ACORDAO DO TRIBUNAL DE 14 DE NOVEMBRO DE 1995. - PETER SVENSSON E LENA GUSTAVSSON CONTRA MINSTRE DU LOGEMENT ET DE L'URBANISME. - PEDIDO DE DECISAO PREJUDICIAL: CONSEIL D'ETAT - GRAO-DUCADO DO LUXEMBURGO. - LIVRE CIRCULACAO DE CAPITAIS - LIVRE PRESTACAO DE SERVICOS - BONIFICACAO DE JURO NOS EMPRESTIMOS A CONSTRUCAO - EMPRESTIMO CONTRAIDO NUMA INSTITUICAO DE CREDITO NAO RECONHECIDA NO ESTADO-MEMBRO QUE CONCEDE A BONIFICACAO. - PROCESSO C-484/93.

Colectânea da Jurisprudência 1995 página I-03955


Sumário
Partes
Fundamentação jurídica do acórdão
Decisão sobre as despesas
Parte decisória

Palavras-chave


++++

1. Livre circulação de capitais ° Restrições ° Regime de auxílio à habitação que subordina a concessão duma bonificação de juros aos mutuários à condição de terem contraído o empréstimo numa instituição de crédito estabelecida no território nacional ° Inadmissibilidade

(Tratado CE, artigo 67. )

2. Livre prestação de serviços ° Restrições ° Regime de auxílio à habitação que subordina a concessão de uma bonificação de juros aos mutuários à condição de terem contraído um empréstimo numa instituição de crédito estabelecida no território nacional ° Justificação por razões de interesse geral ou pela necessidade de assegurar a coerência do regime fiscal ° Inexistência

(Tratado CE, artigos 56. e 59. )

Sumário


1. O artigo 67. do Tratado obsta a que um Estado-Membro subordine a concessão de um auxílio social a favor da habitação, nomeadamente uma bonificação de juro, à condição de os empréstimos destinados ao financiamento da construção, da aquisição ou da beneficiação da habitação subsidiada terem sido contraídos junto de uma instituição de crédito reconhecida nesse Estado-Membro, o que supõe que aí esteja estabelecida.

Com efeito, esta condição é de molde a dissuadir os interessados de se dirigirem a bancos estabelecidos noutro Estado-Membro e, dessa forma, constitui um entrave aos movimentos de capitais liberados, como os empréstimos bancários.

2. O artigo 59. do Tratado obsta a que um Estado-Membro subordine a concessão de um auxílio social a favor da habitação, nomeadamente uma bonificação de juro, à condição de os empréstimos destinados ao financiamento da construção, da aquisição ou da beneficiação da habitação subvencionada terem sido contraídos junto de uma instituição de crédito reconhecida nesse Estado-Membro, o que supõe que aí esteja estabelecida.
● ● ●
Enunciado 1: Reescreva em tabela Markdown as linhas das entradas, começando pela linha que contém "This screenshot has height=304, width=433." e seguindo até a linha que contém "(x=576, y=142)", ambas incluídas, sem as linhas em branco. Use a coluna "Número" para a numeração sequencial e a coluna "Linha" para o texto de cada linha.
As entradas não têm qualquer relação com o acórdão.
● ● ●
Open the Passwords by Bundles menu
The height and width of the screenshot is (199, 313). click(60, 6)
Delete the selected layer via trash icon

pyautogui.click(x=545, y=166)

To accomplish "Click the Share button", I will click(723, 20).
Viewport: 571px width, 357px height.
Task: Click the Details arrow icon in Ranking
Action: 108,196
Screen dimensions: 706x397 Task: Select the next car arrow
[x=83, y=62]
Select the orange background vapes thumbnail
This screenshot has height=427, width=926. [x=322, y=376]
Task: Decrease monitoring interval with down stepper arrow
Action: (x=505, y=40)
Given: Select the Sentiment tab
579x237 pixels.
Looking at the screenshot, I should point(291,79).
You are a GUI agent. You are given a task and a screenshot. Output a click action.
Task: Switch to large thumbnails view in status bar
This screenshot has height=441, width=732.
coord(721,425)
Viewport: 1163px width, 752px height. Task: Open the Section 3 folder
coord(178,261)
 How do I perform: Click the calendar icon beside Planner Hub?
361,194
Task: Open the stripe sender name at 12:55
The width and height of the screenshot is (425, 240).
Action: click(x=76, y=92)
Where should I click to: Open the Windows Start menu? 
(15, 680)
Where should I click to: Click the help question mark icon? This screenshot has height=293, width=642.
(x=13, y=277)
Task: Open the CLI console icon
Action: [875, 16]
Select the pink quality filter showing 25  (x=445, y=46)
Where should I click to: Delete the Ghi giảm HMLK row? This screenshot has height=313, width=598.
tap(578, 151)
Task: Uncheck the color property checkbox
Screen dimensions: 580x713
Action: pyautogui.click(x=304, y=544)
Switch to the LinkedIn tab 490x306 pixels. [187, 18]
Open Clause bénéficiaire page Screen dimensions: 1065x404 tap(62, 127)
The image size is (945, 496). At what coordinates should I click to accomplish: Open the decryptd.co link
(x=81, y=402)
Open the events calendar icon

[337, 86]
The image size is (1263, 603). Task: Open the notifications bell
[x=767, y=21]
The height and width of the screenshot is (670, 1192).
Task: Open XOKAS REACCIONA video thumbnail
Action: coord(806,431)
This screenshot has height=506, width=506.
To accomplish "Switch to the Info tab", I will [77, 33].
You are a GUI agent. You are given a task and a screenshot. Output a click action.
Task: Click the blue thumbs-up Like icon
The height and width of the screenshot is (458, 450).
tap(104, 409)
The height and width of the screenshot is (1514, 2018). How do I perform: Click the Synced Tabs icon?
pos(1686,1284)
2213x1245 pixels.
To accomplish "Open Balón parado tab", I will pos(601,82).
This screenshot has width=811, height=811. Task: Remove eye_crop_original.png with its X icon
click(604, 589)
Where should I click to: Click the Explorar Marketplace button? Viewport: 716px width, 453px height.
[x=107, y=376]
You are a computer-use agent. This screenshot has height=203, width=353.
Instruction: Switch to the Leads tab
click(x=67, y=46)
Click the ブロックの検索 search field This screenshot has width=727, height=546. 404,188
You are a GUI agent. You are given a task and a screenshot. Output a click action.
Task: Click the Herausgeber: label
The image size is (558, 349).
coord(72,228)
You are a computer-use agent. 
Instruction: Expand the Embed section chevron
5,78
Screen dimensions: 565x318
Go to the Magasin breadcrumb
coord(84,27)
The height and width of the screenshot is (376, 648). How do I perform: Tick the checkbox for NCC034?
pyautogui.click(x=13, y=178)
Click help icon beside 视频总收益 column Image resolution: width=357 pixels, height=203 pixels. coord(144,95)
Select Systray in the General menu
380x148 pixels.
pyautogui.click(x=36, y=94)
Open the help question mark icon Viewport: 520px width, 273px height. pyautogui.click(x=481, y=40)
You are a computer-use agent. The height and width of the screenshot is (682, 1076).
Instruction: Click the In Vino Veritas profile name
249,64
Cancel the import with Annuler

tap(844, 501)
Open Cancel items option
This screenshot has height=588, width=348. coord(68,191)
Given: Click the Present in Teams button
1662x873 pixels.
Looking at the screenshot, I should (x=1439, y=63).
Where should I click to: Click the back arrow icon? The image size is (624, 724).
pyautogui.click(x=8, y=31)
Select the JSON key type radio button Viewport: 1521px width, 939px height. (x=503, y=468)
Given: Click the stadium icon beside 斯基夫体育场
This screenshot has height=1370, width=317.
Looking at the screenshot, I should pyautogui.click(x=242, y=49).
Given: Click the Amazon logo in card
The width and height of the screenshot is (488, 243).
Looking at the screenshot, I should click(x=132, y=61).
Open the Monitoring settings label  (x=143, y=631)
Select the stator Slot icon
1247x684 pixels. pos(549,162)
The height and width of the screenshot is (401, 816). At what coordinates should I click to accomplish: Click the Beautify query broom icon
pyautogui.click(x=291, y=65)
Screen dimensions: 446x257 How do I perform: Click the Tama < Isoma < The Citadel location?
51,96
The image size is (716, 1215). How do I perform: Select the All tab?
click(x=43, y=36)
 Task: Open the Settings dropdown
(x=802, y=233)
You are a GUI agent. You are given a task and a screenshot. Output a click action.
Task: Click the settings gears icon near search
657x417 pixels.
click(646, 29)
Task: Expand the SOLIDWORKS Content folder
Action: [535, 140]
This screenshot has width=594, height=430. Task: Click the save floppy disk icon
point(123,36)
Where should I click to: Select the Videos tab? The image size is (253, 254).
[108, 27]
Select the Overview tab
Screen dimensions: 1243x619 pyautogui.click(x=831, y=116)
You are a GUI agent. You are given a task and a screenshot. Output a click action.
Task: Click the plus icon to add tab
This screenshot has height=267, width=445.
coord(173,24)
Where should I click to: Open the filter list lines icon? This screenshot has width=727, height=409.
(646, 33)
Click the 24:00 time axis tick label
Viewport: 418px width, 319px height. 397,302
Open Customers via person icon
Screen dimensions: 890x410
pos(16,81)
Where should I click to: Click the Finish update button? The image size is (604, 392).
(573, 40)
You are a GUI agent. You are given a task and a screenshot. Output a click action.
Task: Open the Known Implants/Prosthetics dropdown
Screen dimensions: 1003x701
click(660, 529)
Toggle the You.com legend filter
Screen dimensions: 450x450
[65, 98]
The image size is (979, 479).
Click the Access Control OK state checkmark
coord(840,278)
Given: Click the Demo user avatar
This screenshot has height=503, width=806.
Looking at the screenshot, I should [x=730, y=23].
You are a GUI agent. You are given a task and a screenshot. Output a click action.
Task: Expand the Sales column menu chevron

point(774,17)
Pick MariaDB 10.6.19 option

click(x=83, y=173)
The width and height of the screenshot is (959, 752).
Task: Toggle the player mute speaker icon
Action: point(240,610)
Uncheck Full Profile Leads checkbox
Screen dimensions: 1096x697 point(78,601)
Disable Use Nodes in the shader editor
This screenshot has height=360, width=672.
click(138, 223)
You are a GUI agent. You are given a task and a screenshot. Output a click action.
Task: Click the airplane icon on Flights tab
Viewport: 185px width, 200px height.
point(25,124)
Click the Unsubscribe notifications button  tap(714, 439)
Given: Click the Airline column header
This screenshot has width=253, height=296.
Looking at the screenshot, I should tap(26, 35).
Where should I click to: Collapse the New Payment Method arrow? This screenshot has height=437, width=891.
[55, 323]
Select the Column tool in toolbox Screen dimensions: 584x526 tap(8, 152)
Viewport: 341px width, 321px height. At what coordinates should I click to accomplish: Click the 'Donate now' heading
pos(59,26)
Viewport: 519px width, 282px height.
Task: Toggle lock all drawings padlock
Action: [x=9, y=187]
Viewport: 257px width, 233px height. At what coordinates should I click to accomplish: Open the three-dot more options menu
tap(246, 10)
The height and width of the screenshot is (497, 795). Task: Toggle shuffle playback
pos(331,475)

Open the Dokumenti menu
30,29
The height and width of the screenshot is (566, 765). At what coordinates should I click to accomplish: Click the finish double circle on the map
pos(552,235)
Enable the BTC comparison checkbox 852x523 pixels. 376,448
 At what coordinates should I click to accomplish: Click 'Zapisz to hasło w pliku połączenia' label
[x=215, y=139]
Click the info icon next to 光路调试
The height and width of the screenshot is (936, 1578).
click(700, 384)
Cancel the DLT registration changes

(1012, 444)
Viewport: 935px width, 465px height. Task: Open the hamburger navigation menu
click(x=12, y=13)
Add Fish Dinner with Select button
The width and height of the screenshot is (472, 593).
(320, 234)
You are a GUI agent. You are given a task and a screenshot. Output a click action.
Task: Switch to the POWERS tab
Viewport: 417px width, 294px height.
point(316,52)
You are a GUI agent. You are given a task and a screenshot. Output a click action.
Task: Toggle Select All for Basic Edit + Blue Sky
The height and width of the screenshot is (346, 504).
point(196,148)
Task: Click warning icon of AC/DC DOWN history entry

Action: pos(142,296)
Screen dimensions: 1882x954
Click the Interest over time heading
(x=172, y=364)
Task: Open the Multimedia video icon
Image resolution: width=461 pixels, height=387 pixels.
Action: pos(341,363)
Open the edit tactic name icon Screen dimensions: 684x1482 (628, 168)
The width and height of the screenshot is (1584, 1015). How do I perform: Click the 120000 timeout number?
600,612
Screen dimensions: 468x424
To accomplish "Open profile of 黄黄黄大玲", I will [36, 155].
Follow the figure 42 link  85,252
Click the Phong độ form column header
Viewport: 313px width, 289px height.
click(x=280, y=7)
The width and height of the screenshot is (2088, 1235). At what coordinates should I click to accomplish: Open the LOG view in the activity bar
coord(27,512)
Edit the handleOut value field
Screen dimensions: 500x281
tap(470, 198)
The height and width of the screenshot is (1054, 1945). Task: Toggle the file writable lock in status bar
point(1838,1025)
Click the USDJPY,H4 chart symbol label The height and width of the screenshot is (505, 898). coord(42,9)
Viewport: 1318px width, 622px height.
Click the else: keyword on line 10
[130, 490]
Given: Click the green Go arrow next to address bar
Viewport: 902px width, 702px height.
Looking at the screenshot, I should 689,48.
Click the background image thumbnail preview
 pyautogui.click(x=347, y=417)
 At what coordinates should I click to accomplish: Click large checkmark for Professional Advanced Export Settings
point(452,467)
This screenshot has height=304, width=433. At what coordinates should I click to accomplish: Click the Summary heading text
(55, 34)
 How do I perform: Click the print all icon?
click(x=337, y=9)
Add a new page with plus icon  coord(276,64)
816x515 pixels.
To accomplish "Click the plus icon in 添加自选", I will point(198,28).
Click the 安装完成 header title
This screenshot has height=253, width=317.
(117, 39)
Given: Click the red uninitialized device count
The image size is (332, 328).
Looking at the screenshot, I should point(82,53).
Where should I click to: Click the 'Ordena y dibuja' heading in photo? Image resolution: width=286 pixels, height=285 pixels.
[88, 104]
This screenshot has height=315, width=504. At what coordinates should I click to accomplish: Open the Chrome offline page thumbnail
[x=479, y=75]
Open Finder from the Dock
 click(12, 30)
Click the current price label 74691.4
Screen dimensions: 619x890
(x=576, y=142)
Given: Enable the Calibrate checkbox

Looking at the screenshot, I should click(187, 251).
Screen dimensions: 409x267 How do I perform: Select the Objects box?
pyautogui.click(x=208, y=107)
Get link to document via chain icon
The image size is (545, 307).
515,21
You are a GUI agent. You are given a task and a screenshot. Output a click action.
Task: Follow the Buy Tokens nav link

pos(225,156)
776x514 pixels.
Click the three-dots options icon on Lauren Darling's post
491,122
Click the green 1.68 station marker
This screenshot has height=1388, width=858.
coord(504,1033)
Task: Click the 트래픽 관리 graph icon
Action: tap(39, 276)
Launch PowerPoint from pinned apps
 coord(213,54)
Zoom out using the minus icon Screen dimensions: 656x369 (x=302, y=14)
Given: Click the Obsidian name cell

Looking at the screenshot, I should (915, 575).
● ● ●
Enunciado 2: Reproduza sem alterações o trecho do acórdão que começa em "Palavras-chave" e segue até "artigo 67. )".

Resultado 1:
| Número | Linha |
|---|---|
| 1 | This screenshot has height=304, width=433. At what coordinates should I click to accomplish: Click the Summary heading text |
| 2 | (55, 34) |
| 3 |  How do I perform: Click the print all icon? |
| 4 | click(x=337, y=9) |
| 5 | Add a new page with plus icon  coord(276,64) |
| 6 | 816x515 pixels. |
| 7 | To accomplish "Click the plus icon in 添加自选", I will point(198,28). |
| 8 | Click the 安装完成 header title |
| 9 | This screenshot has height=253, width=317. |
| 10 | (117, 39) |
| 11 | Given: Click the red uninitialized device count |
| 12 | The image size is (332, 328). |
| 13 | Looking at the screenshot, I should point(82,53). |
| 14 | Where should I click to: Click the 'Ordena y dibuja' heading in photo? Image resolution: width=286 pixels, height=285 pixels. |
| 15 | [88, 104] |
| 16 | This screenshot has height=315, width=504. At what coordinates should I click to accomplish: Open the Chrome offline page thumbnail |
| 17 | [x=479, y=75] |
| 18 | Open Finder from the Dock |
| 19 |  click(12, 30) |
| 20 | Click the current price label 74691.4 |
| 21 | Screen dimensions: 619x890 |
| 22 | (x=576, y=142) |

Resultado 2:
Palavras-chave


++++

1. Livre circulação de capitais ° Restrições ° Regime de auxílio à habitação que subordina a concessão duma bonificação de juros aos mutuários à condição de terem contraído o empréstimo numa instituição de crédito estabelecida no território nacional ° Inadmissibilidade

(Tratado CE, artigo 67. )